How to complete this task ▸
Reproduce, exactly and only, the lines of the data that follows from the one containing "Copyright/DMCA Policy (56, 2558)" down to the one containing "Vilius Šumskas (605, 900)", without pictures.

Stored records

******************************

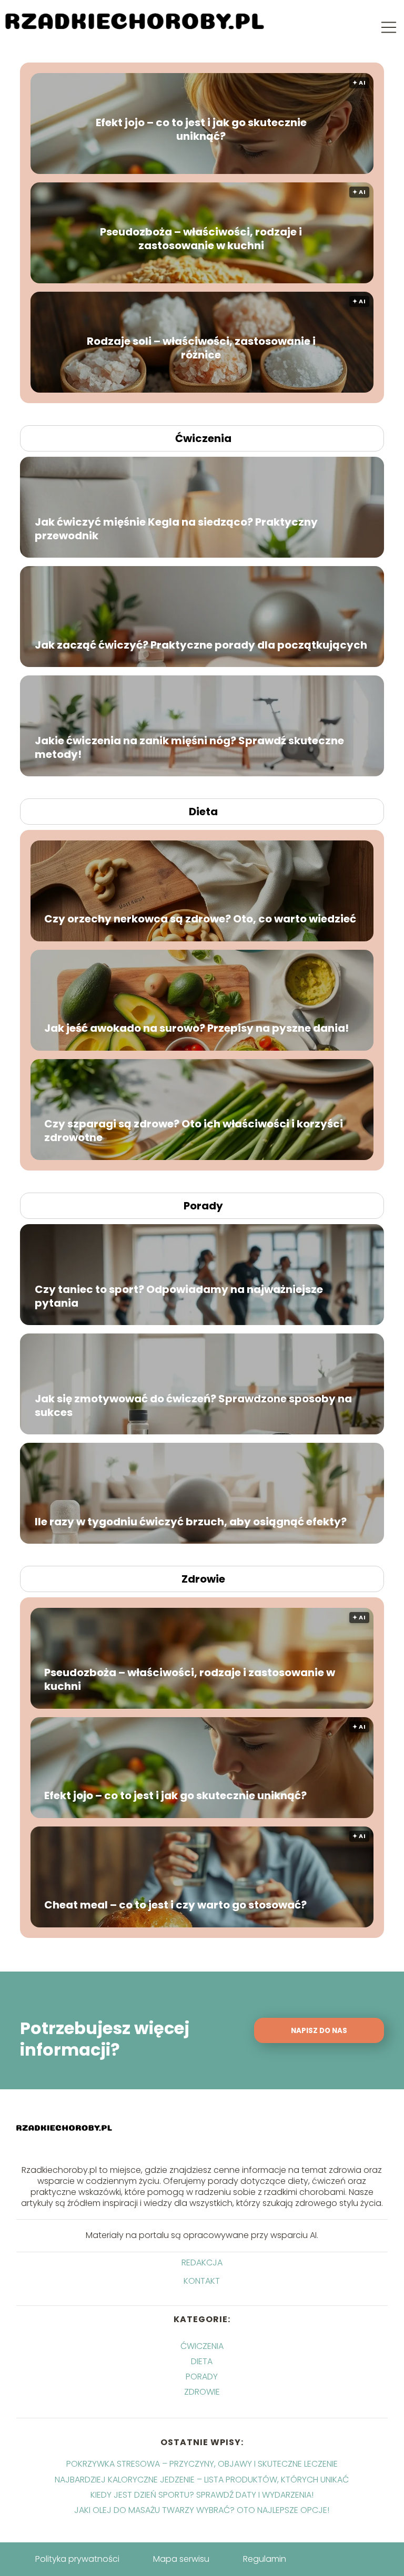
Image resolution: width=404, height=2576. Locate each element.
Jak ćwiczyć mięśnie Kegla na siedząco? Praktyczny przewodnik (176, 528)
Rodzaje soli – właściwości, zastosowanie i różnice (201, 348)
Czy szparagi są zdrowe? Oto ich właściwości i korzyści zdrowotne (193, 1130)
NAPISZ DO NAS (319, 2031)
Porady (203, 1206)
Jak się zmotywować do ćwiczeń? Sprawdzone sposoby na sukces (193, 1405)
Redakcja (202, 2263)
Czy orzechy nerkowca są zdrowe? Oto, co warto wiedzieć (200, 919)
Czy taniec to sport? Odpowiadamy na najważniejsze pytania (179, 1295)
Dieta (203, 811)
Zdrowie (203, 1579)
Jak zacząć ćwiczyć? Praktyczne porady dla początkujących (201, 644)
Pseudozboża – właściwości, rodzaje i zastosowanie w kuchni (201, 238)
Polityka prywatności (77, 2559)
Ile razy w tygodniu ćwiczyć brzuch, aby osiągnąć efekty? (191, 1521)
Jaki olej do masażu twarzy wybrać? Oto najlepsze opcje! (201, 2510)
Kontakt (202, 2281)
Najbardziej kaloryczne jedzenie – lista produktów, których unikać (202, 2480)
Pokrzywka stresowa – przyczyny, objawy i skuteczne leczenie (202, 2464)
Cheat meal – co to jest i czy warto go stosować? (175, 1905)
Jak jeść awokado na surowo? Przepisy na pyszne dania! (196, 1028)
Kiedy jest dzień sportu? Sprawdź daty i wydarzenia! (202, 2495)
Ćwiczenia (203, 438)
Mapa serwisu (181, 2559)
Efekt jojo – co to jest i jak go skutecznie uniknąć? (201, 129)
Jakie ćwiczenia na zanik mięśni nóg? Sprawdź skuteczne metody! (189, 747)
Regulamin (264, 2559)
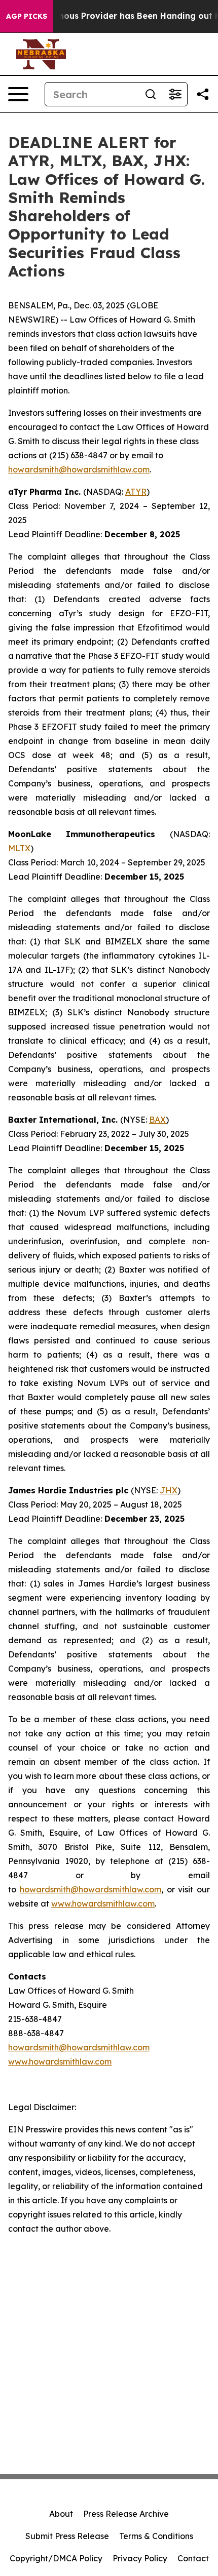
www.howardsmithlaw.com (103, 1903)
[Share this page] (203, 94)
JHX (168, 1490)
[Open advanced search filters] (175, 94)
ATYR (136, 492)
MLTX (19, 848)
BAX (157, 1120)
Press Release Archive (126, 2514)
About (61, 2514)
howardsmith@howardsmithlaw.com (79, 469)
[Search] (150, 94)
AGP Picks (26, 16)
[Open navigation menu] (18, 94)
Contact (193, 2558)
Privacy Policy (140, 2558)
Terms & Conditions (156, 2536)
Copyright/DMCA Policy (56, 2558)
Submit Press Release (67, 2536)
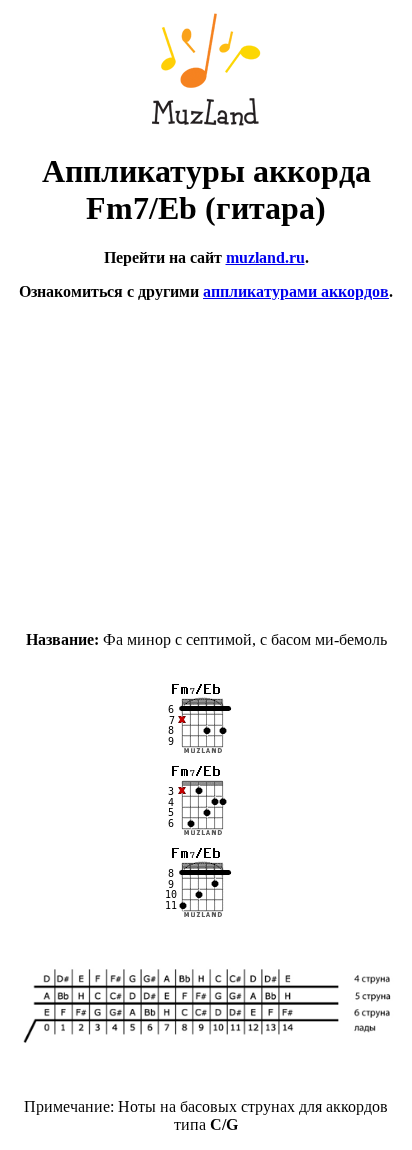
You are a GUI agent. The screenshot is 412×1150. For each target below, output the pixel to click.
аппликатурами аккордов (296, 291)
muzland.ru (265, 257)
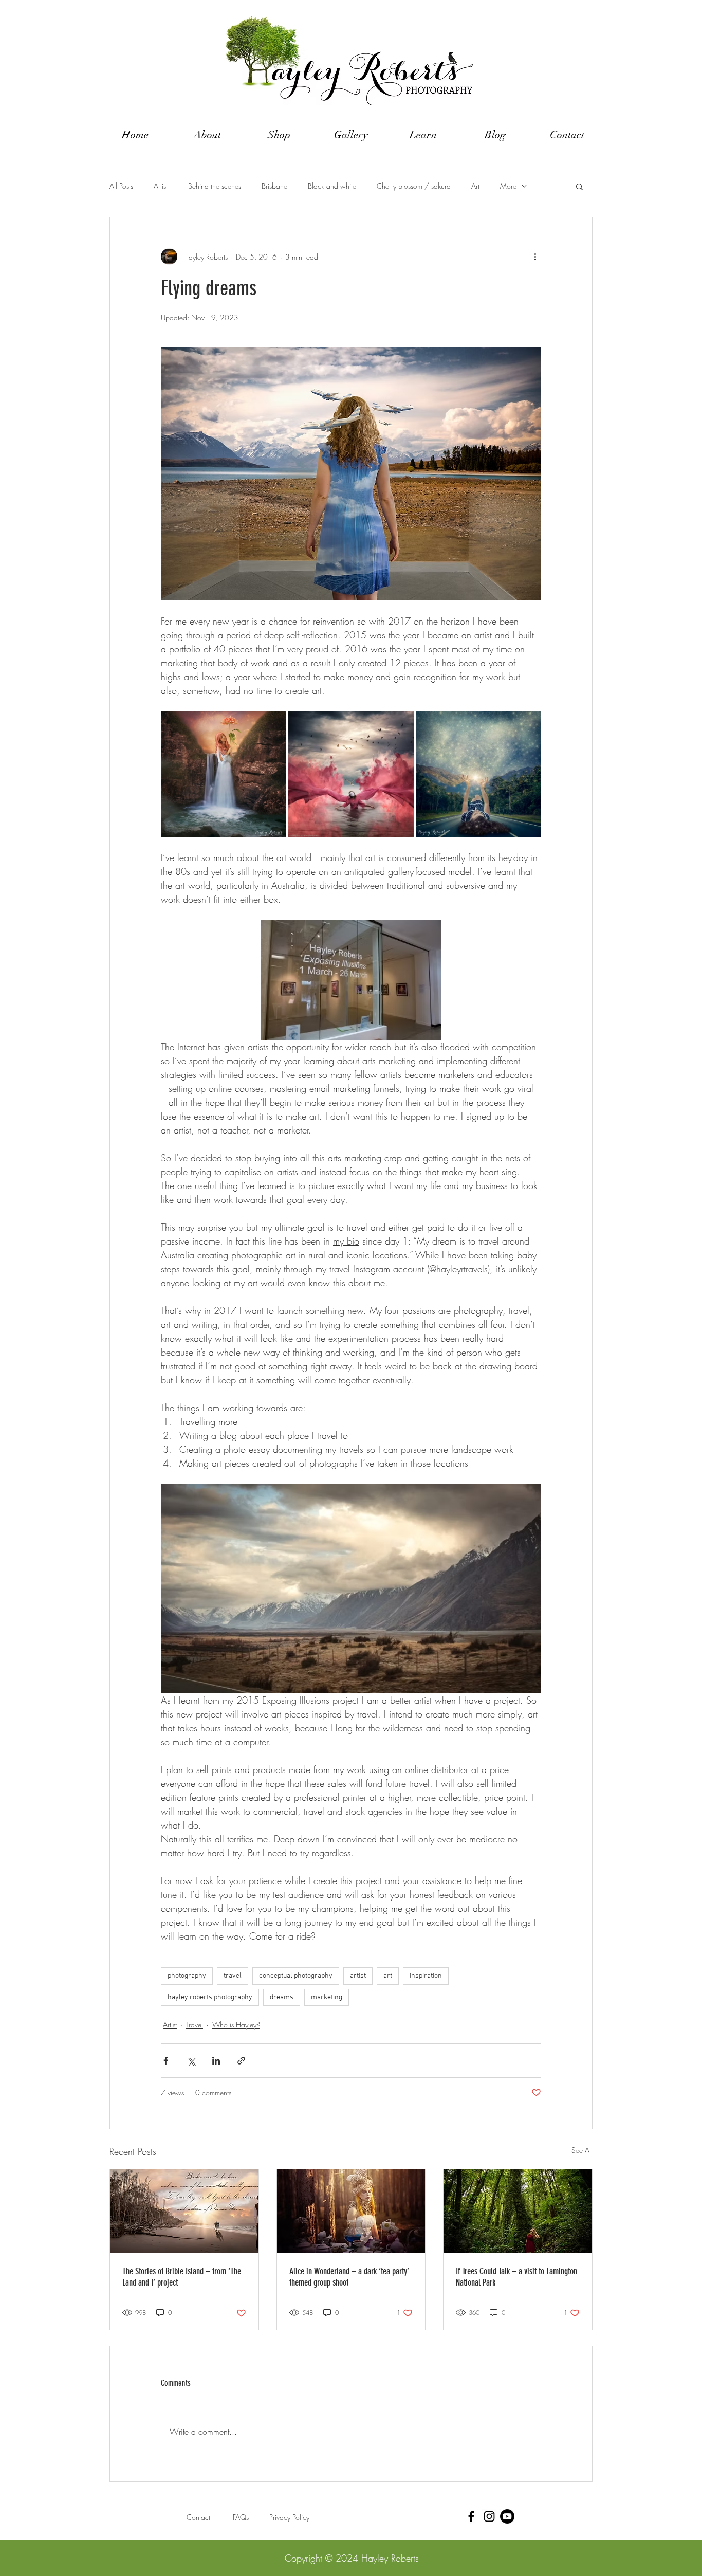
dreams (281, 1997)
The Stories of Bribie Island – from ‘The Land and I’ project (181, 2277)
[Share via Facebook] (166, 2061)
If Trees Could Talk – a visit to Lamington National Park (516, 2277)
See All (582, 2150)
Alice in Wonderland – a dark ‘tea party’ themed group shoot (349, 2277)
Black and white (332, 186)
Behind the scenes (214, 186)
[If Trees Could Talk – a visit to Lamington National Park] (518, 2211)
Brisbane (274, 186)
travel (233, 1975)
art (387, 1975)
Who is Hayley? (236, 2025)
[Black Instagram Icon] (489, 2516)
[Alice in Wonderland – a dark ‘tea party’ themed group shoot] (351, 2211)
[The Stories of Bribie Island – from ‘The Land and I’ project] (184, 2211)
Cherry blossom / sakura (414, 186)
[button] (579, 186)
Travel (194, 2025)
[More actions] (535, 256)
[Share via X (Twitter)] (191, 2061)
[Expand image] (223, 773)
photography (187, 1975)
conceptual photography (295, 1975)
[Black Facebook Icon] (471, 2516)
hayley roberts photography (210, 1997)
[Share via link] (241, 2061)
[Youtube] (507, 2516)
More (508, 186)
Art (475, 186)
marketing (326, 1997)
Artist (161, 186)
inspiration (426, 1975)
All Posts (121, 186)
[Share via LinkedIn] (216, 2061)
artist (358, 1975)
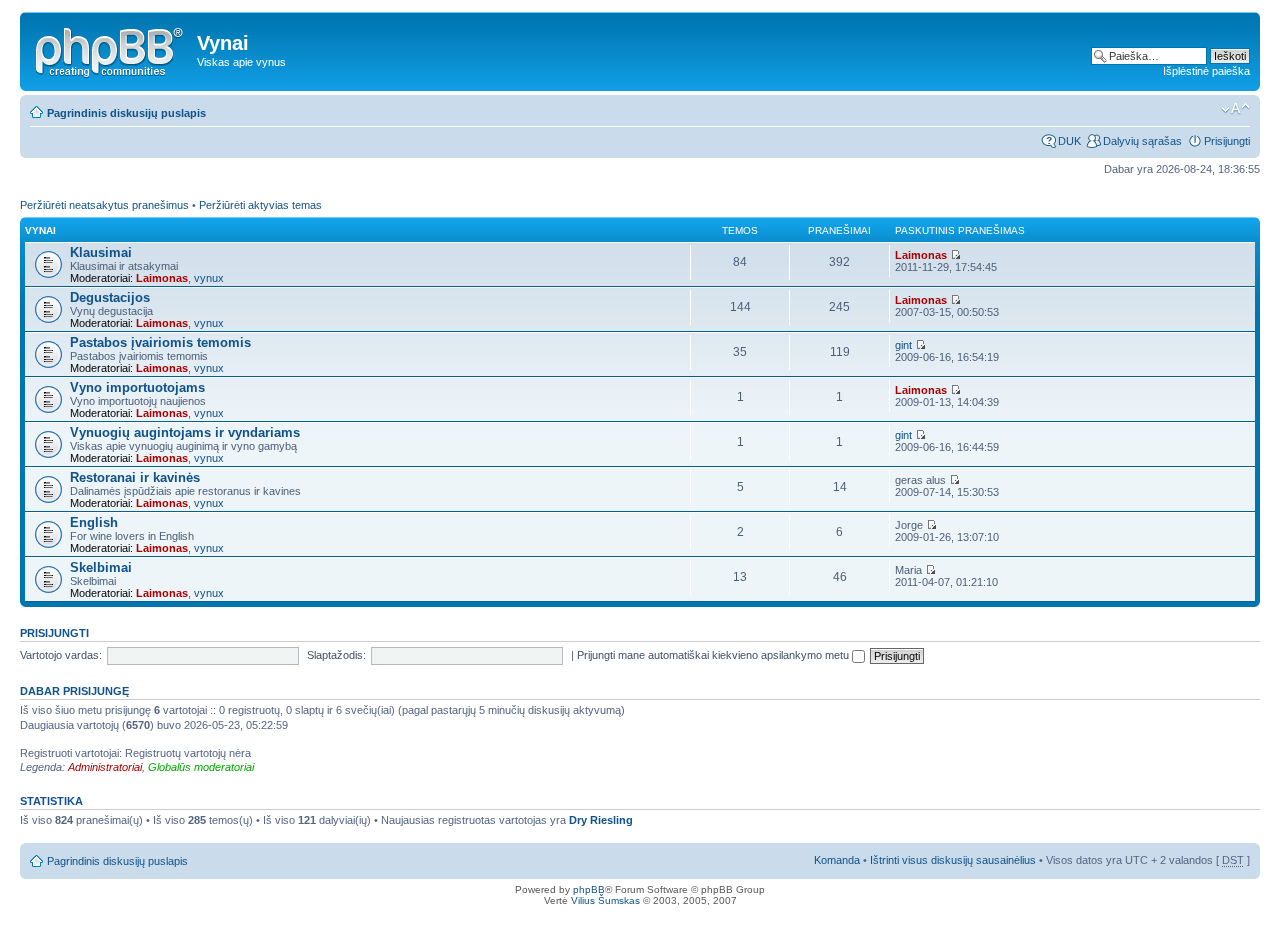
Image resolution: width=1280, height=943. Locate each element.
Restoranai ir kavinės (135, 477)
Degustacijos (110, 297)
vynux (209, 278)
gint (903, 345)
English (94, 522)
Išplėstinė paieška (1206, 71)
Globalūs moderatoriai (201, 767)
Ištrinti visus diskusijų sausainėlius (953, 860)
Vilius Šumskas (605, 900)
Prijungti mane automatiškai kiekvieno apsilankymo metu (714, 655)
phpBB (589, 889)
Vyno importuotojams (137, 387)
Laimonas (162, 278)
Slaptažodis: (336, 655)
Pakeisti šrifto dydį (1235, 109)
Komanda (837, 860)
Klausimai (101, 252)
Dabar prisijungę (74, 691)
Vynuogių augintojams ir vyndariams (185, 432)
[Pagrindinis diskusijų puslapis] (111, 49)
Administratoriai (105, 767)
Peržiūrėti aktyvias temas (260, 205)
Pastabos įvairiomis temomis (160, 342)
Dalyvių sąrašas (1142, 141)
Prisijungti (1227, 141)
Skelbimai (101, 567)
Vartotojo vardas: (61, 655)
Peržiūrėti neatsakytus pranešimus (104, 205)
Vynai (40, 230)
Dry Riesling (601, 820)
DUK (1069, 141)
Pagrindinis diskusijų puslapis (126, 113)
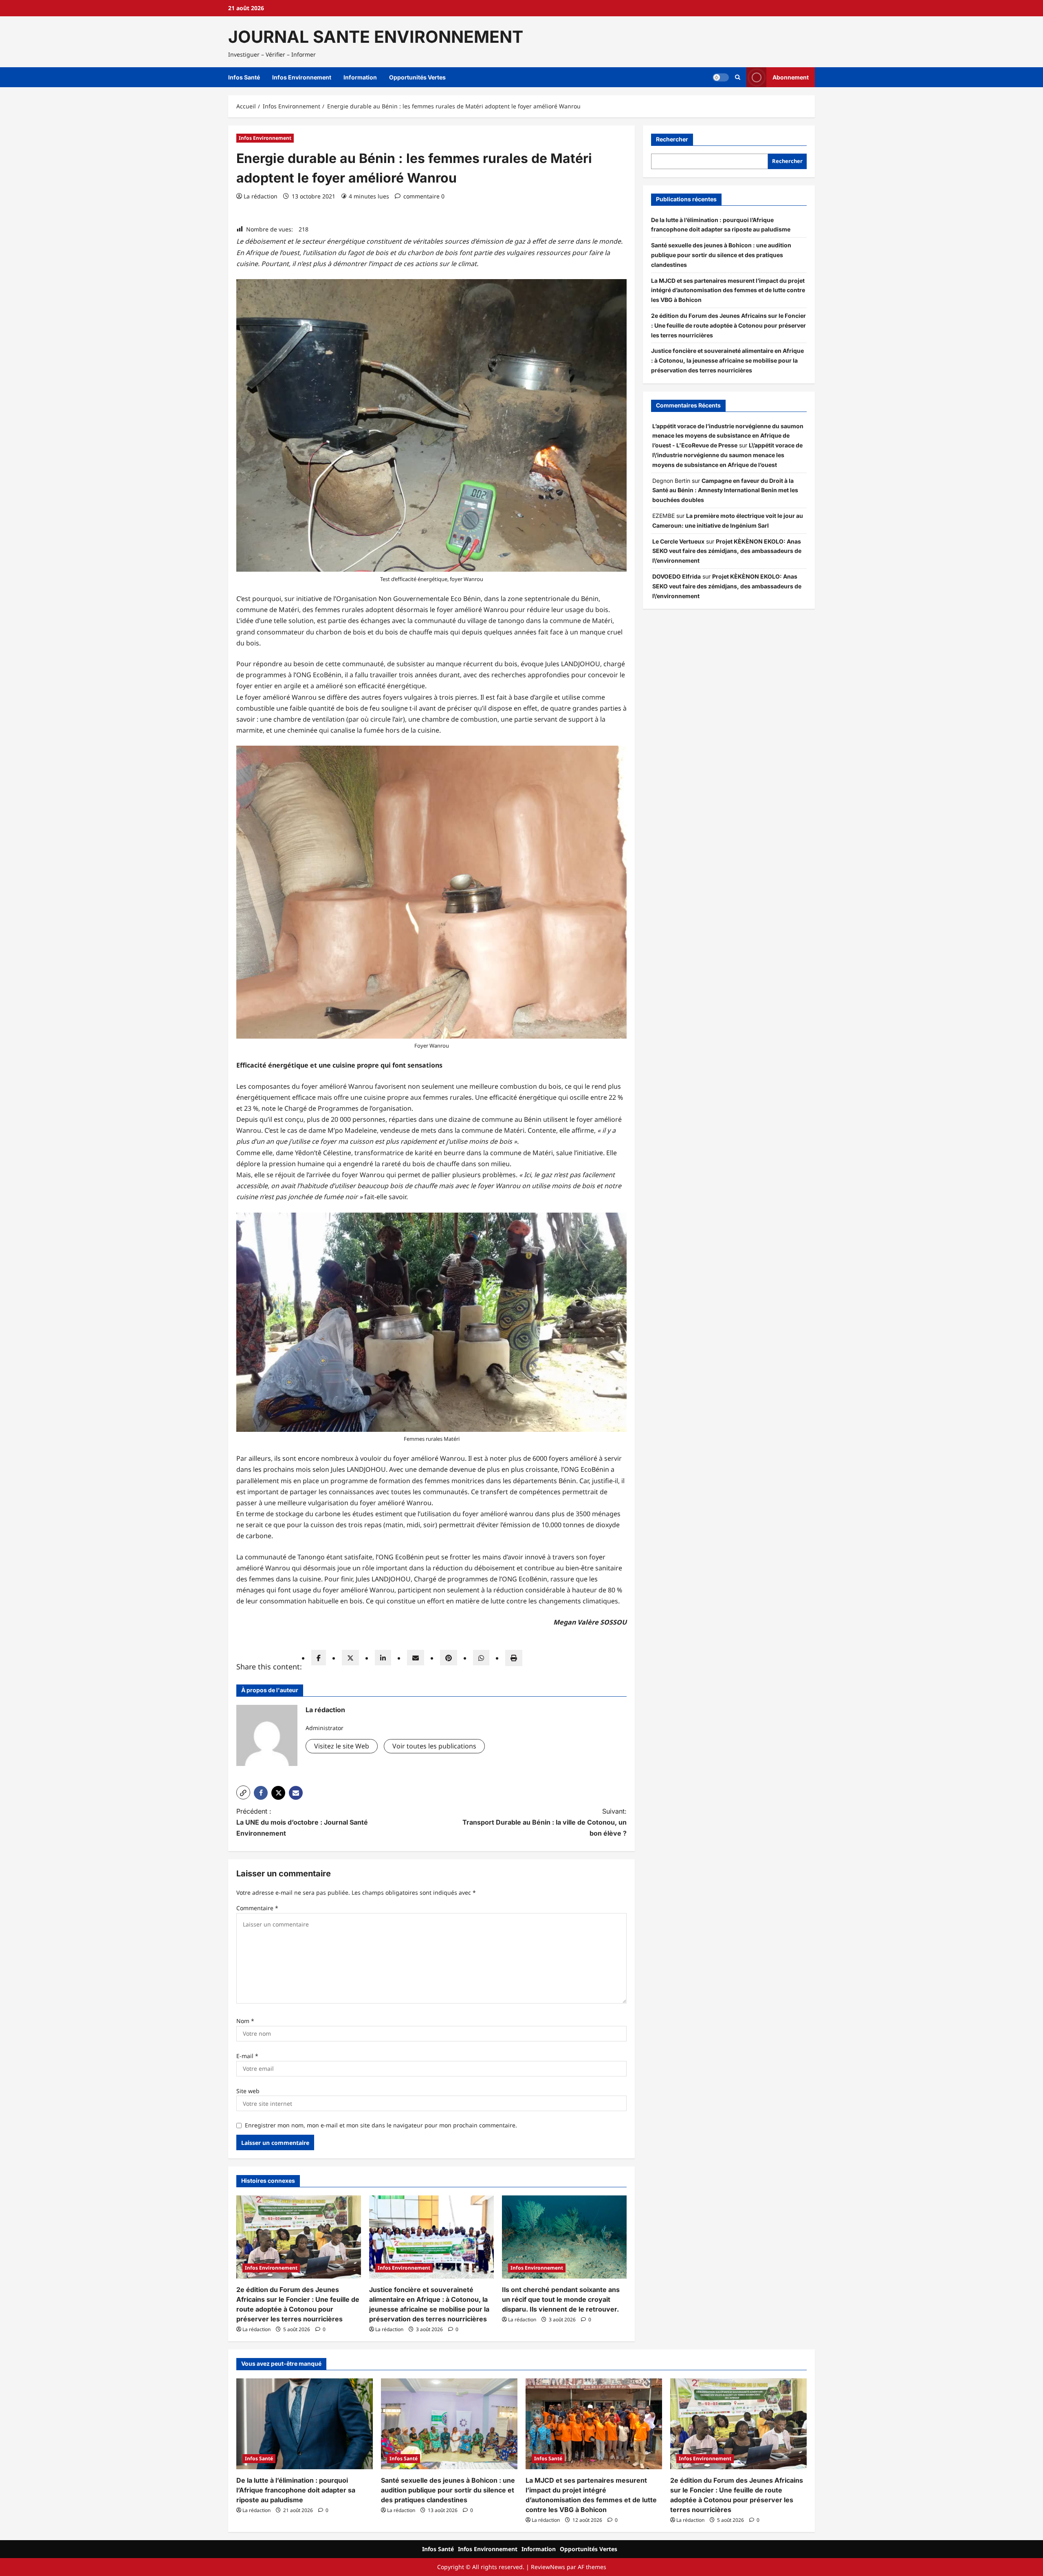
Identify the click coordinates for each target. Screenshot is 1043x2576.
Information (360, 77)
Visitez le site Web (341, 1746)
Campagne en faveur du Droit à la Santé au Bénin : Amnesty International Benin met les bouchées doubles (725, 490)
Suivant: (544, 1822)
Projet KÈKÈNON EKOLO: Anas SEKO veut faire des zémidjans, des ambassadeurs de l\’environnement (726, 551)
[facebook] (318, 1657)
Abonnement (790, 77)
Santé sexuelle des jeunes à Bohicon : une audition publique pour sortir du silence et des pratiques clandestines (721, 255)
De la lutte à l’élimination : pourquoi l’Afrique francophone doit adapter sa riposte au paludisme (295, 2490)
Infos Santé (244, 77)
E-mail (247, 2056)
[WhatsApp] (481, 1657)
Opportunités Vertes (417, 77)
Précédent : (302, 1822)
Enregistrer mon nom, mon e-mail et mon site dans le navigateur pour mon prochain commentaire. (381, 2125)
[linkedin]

******************************

Result below ▸
Copyright/DMCA Policy (56, 2558)
Submit Press Release (67, 2536)
You are a GUI agent. The screenshot is 412×1150. For each target below, output the pixel to click.
аппликатурами аккордов (296, 291)
muzland.ru (265, 257)
dreams (281, 1997)
The Stories of Bribie Island – from ‘The Land and I’ project (181, 2277)
[Share via Facebook] (166, 2061)
If Trees Could Talk – a visit to Lamington National Park (516, 2277)
See All (582, 2150)
Alice in Wonderland – a dark ‘tea party’ themed group shoot (349, 2277)
Black and white (332, 186)
Behind the scenes (214, 186)
[If Trees Could Talk – a visit to Lamington National Park] (518, 2211)
Brisbane (274, 186)
travel (233, 1975)
art (387, 1975)
Who is Hayley? (236, 2025)
[Black Instagram Icon] (489, 2516)
[Alice in Wonderland – a dark ‘tea party’ themed group shoot] (351, 2211)
[The Stories of Bribie Island – from ‘The Land and I’ project] (184, 2211)
Cherry blossom / sakura (414, 186)
[button] (579, 186)
Travel (194, 2025)
[More actions] (535, 256)
[Share via X (Twitter)] (191, 2061)
[Expand image] (223, 773)
photography (187, 1975)
conceptual photography (295, 1975)
[Black Facebook Icon] (471, 2516)
hayley roberts photography (210, 1997)
[Share via link] (241, 2061)
[Youtube] (507, 2516)
More (508, 186)
Art (475, 186)
marketing (326, 1997)
Artist (161, 186)
inspiration (426, 1975)
All Posts (121, 186)
[Share via LinkedIn] (216, 2061)
artist (358, 1975)
Image resolution: width=1280, height=943. Locate each element.
Restoranai ir kavinės (135, 477)
Degustacijos (110, 297)
vynux (209, 278)
gint (903, 345)
English (94, 522)
Išplėstinė paieška (1206, 71)
Globalūs moderatoriai (201, 767)
Ištrinti visus diskusijų sausainėlius (953, 860)
Vilius Šumskas (605, 900)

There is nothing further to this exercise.